Heftig kontrastiert wird es mit „Everything“. Einem Song, der mit treibendem Bass, elektronischem Schlagzeug, verzerrten oder unverzerrten E-Gitarren ganz dem Wave und Punk der 80er verpflichtet ist. Mit seiner fast schon natürlichen Instrumentierung ist er vielleicht der einzige Beitrag auf dem Album, der nicht komplett synthetisch wirkt - auch wenn in ihm etwas Abweisendes steckt.

 

Verstörung garantiert

 

Berechenbar? Nein, das werden „Nine Inch Nails“ nie mit einer Musik, die mehr Verstörung denn sonst ein Gefühl auslösen kann. Exzessiv wird hier mit harten, kalten und krassen Elektro-Sounds gespielt, die man aus den Clubs der Großstädte kennt.

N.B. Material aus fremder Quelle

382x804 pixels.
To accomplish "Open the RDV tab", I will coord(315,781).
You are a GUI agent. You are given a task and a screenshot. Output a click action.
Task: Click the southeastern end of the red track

Wenn etwas an diesem Album missfallen kann, dann ist es sein Ausufern auf eine gute Stunde Spielzeit. Zum Ende hin mag man sich nicht entscheiden, ob „Nine Inch Nails“ nicht schon mit 10 oder 11 Songs alles gesagt haben, oder ob die übrigen der 15 wie „In Two“, „While I’m Here“ oder „Black Noise“ schlicht weniger gekonnt komponiert, arrangiert und interpretiert sind.